Try it: Only the lines from the one with "Click the SOLANA wordmark text" through the last line of the data below are to be duplicated, exactly and without pictures.

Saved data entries
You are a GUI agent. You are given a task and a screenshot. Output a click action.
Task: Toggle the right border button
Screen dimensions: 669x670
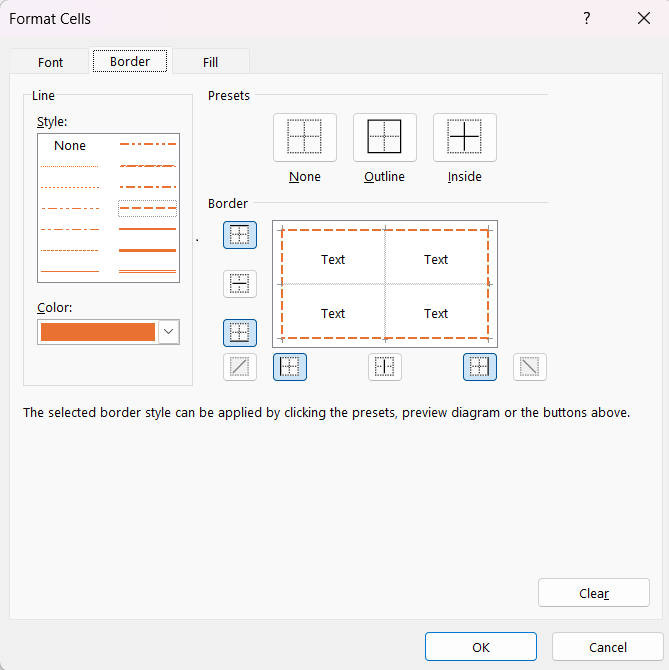480,367
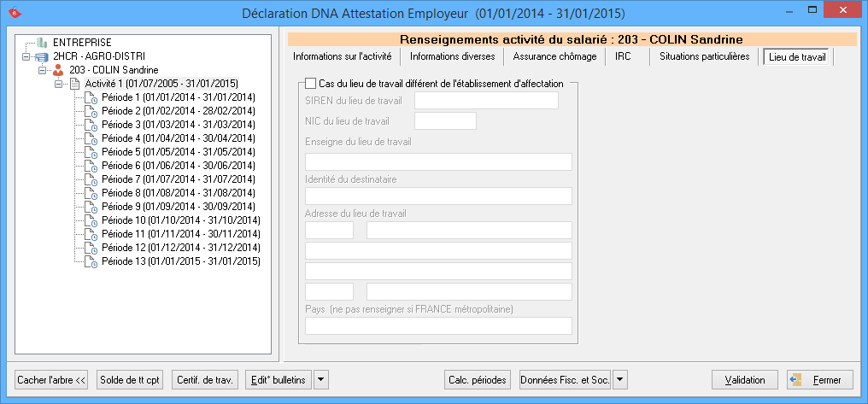Click the 2HCR - AGRO-DISTRI establishment icon
Image resolution: width=868 pixels, height=404 pixels.
42,56
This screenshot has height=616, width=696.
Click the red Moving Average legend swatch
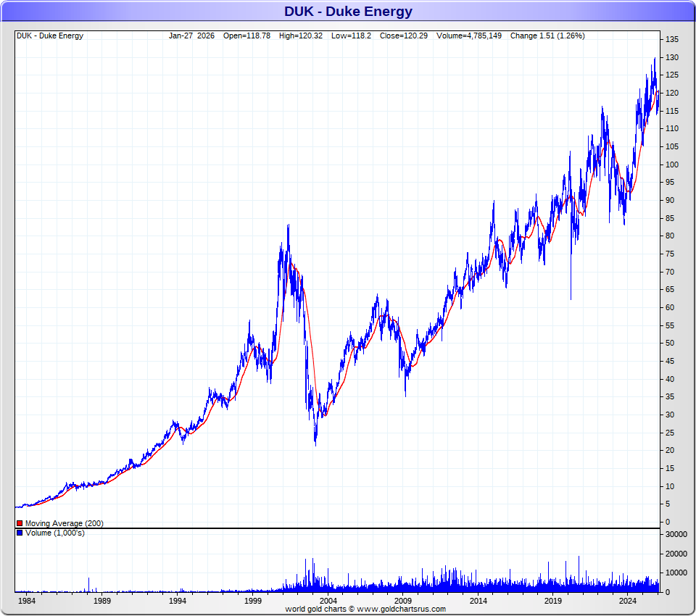[20, 523]
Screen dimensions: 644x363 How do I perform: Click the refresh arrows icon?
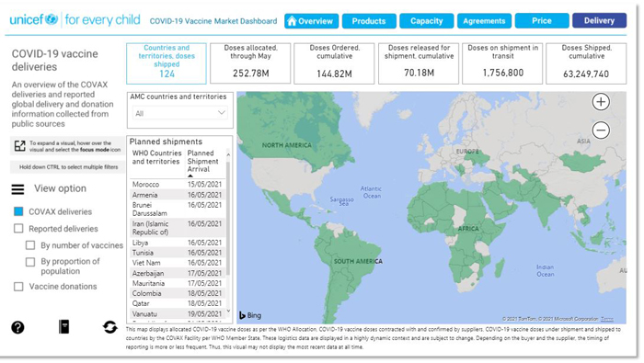pos(109,327)
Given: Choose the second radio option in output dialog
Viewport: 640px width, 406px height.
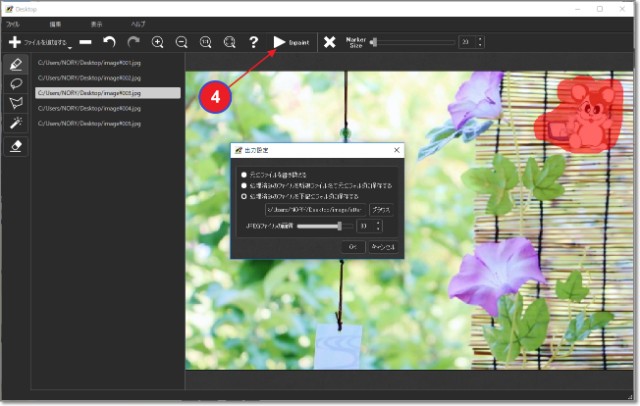Looking at the screenshot, I should click(243, 185).
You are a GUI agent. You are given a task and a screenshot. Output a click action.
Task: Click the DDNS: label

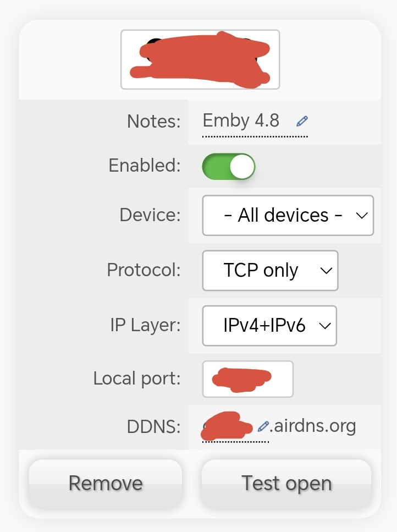tap(153, 426)

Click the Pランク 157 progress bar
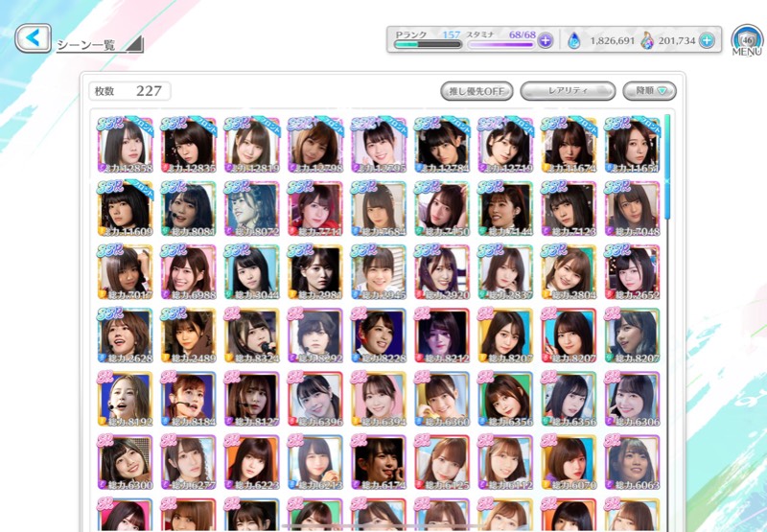[428, 44]
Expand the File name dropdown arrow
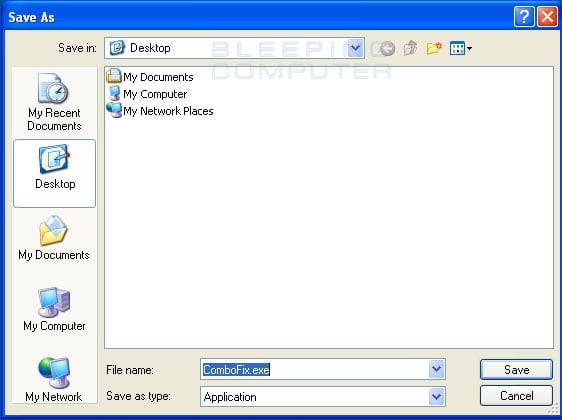Screen dimensions: 562x420 [436, 369]
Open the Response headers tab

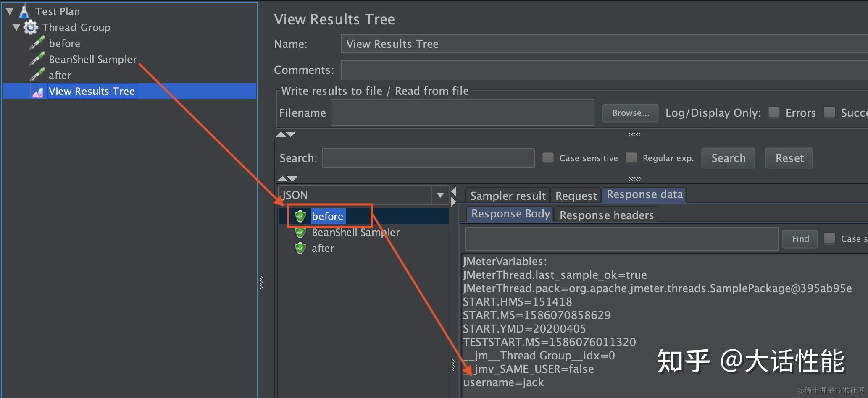pyautogui.click(x=606, y=215)
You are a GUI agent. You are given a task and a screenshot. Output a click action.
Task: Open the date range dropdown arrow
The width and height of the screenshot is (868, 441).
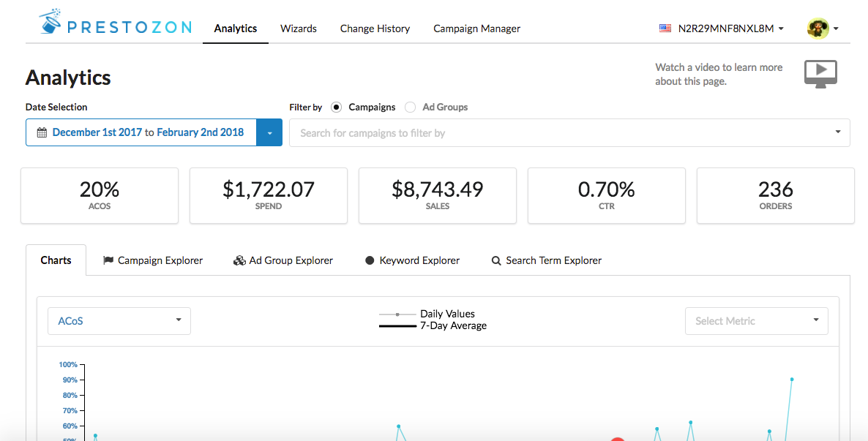point(271,132)
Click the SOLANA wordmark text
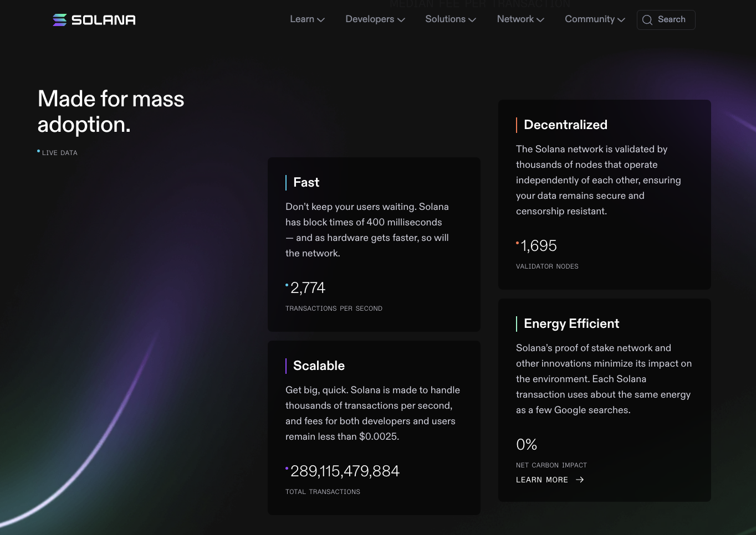The height and width of the screenshot is (535, 756). coord(104,20)
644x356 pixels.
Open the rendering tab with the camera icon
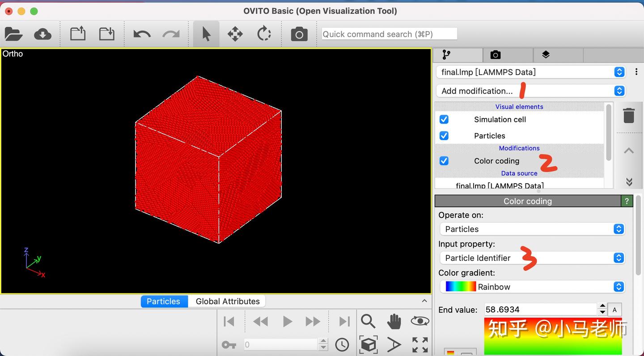coord(495,55)
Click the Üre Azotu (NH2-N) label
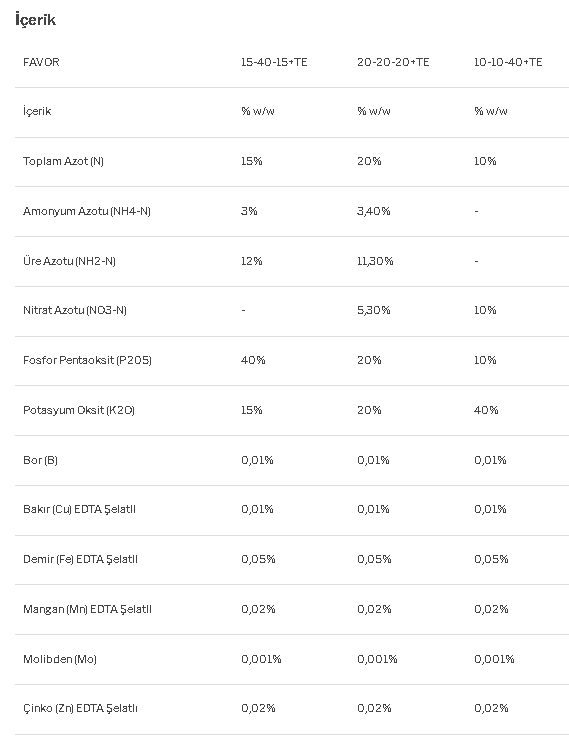The image size is (569, 737). (x=69, y=261)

Exercise result:
Click the SOLANA wordmark text
The height and width of the screenshot is (535, 756). coord(104,20)
644x356 pixels.
Open the rendering tab with the camera icon
coord(495,55)
Click the Üre Azotu (NH2-N) label
The image size is (569, 737). (x=69, y=261)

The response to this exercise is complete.